- TASK STATEMENT: Restate, word for word, the lines from the opening line of the data through the line containing "The height and width of the screenshot is (500, 891).", both included, and nothing else.

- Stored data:
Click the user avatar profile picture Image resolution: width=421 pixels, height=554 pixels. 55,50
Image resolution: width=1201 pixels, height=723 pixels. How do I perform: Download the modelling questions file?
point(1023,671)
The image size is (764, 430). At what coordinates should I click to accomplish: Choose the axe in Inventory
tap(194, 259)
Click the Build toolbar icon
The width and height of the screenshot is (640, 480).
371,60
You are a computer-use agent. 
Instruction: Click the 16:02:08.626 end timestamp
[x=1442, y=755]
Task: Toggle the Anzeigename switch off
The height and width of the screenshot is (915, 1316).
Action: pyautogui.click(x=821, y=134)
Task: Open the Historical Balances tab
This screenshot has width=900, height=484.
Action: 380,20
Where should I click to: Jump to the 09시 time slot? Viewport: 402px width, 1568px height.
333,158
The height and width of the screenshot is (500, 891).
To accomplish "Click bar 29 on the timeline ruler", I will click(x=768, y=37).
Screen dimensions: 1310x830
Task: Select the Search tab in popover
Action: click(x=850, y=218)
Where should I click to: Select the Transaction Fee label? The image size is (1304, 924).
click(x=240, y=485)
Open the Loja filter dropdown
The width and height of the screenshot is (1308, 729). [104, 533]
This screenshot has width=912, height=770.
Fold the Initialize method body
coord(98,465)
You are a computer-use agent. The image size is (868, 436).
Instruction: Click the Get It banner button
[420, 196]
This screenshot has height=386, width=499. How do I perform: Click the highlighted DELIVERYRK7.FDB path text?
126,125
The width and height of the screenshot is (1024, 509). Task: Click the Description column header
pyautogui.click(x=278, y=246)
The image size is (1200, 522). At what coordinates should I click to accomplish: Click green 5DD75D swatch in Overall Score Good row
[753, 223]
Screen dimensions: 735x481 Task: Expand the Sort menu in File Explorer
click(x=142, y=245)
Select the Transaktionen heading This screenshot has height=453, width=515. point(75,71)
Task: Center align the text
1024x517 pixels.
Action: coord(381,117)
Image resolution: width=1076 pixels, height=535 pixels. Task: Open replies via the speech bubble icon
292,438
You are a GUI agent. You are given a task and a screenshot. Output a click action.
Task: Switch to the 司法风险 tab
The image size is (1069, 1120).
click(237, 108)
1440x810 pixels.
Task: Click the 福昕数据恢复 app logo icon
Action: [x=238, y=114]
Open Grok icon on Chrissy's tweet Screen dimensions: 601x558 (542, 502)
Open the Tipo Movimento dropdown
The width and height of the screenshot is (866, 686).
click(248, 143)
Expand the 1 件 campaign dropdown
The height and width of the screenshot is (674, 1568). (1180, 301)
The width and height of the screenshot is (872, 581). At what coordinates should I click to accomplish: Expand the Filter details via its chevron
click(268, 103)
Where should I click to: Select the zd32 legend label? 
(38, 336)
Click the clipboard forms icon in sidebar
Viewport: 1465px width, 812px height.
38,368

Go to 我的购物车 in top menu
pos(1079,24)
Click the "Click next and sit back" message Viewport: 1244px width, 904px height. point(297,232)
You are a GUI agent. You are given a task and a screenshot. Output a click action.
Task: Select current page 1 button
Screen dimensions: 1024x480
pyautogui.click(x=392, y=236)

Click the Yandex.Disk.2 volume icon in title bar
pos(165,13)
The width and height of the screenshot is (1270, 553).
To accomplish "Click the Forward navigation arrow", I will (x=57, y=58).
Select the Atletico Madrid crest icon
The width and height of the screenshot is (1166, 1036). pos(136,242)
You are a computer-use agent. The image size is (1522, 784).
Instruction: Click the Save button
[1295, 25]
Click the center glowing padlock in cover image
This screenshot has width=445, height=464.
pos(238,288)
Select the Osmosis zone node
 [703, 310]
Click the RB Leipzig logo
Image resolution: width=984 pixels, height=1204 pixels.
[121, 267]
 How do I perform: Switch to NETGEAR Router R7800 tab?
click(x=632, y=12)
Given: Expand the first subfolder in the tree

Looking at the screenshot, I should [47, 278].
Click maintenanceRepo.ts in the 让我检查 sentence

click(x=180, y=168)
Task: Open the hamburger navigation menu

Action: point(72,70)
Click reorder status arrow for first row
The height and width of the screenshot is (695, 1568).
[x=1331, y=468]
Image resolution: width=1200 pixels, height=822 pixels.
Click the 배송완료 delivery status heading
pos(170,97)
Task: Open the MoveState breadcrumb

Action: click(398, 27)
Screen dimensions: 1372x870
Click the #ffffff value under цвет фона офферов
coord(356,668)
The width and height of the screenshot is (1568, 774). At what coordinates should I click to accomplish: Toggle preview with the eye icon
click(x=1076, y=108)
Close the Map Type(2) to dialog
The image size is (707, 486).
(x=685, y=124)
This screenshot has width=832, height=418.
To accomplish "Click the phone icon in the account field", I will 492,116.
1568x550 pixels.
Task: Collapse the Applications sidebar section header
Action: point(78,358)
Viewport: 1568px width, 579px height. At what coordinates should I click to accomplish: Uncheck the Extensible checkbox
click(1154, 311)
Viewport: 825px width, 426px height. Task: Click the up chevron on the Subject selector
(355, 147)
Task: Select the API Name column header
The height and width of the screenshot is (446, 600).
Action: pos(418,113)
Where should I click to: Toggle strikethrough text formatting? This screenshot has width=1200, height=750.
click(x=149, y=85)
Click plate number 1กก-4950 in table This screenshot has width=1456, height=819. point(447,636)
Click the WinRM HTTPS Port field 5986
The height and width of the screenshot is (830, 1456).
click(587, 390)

- RESULT:
Click the user avatar profile picture Image resolution: width=421 pixels, height=554 pixels. 55,50
Image resolution: width=1201 pixels, height=723 pixels. How do I perform: Download the modelling questions file?
point(1023,671)
The image size is (764, 430). At what coordinates should I click to accomplish: Choose the axe in Inventory
tap(194, 259)
Click the Build toolbar icon
The width and height of the screenshot is (640, 480).
371,60
You are a computer-use agent. 
Instruction: Click the 16:02:08.626 end timestamp
[x=1442, y=755]
Task: Toggle the Anzeigename switch off
The height and width of the screenshot is (915, 1316).
Action: pyautogui.click(x=821, y=134)
Task: Open the Historical Balances tab
This screenshot has width=900, height=484.
Action: 380,20
Where should I click to: Jump to the 09시 time slot? Viewport: 402px width, 1568px height.
333,158
The height and width of the screenshot is (500, 891).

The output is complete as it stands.